LAKE POWELL FISH REPORT
March 28, 2002
By Wayne Gustaveson   Home Page: www.wayneswords.com
Lake Elevation: 3647  Water Temperature: 50-57 F

Lake surface temperature clicked up another notch to 50 first thing in the morning. Later in the day in the back of the canyon where water is cloudy the warmest water may be as high as 57. Surface temperature tests a thin, transient water layer and the best indicator of how fish may respond is the cold 50 degree mark. More warming is needed to move cold-blooded fish from the slow category into a moderate activity category. But that warming is coming and here is what to expect this week.
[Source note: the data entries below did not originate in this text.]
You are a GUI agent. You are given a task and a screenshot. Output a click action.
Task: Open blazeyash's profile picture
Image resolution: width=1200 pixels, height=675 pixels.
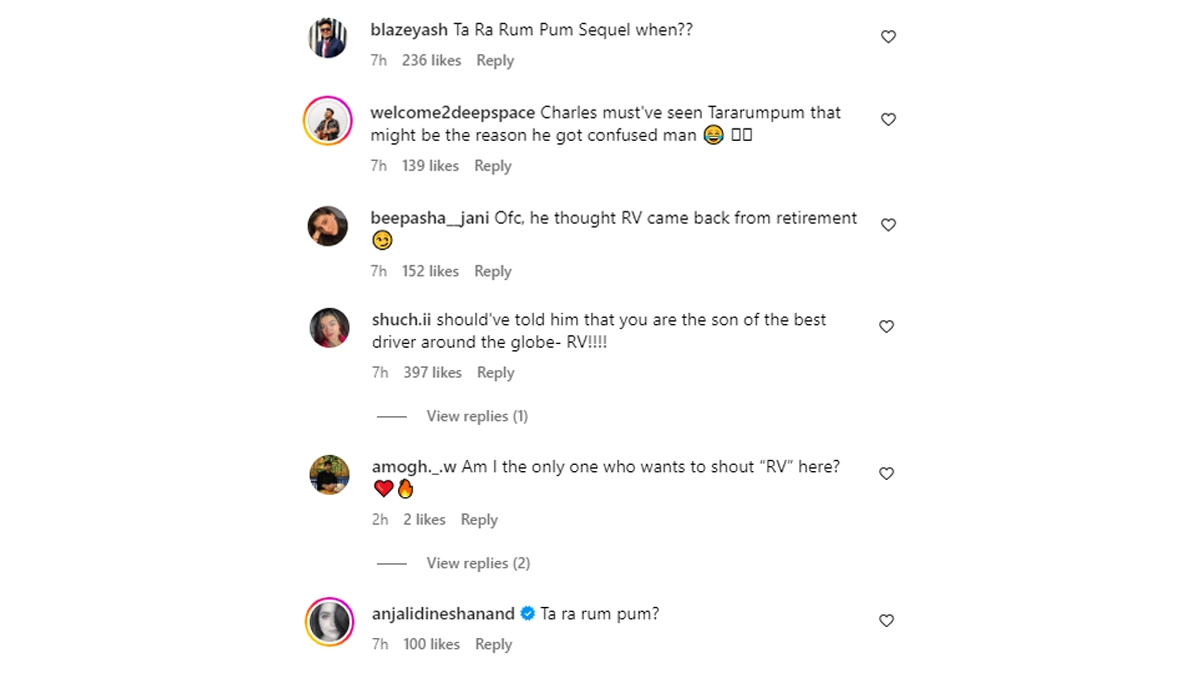pos(328,38)
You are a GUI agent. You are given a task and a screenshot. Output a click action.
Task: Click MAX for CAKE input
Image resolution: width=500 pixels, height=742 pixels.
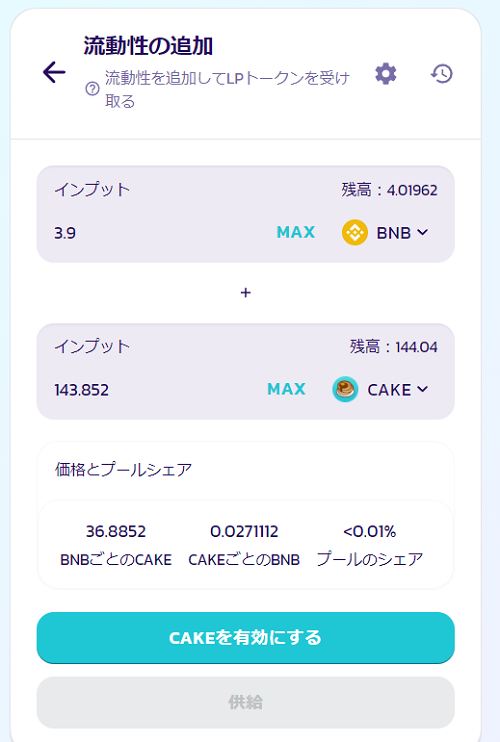point(286,389)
Largemouth bass need 55 degree water and smallmouth 60 degrees before turning on. Both species will move to the warmest water possible. Follow the thermometer to find bass. Once that 55-plus degree water is found look for cover. Largemouth bass will bask in shallow water near or in a bush while smallmouth will be anywhere they can find broken rock near a deep water escape route. Seeing bass does not insure catching. Bass move shallow to warm their body and then eat after the metabolism increases. Basking fish need security and will often be in a confined space. If a boulder-sized rock is seen near a steep cliff face it may be more productive to cast between the rock and the cliff face instead of in front of a rock. For early season bass probe cracks with plastic jigs, cast behind a bush hugging a wall, roll a spinner bait through cover to find a willing bass.

Walleye are nearing the end of their spawning period and will soon resume normal feeding activity. Mid April will provide better walleye catching opportunities.

Striped bass feel the temperature increase and respond by moving to current. There has been a steady improvement in striper catch rate at the dam and power plant intake. Most anglers can catch a few fish (less than 10) while dunking bait near the dam or drifting the wall near the intake upstream from Antelope Point ramp. Catching is very spotty. A moving striper school will provide a flurry of quick catches, then action dies as the school moves to another location. Patient waiting is demanded for success. No certain time of day has proven to better than another. School movement is random and catching is just as sporadic.

Overall fishing is still slow but more warming happens each day bringing good fishing that much closer.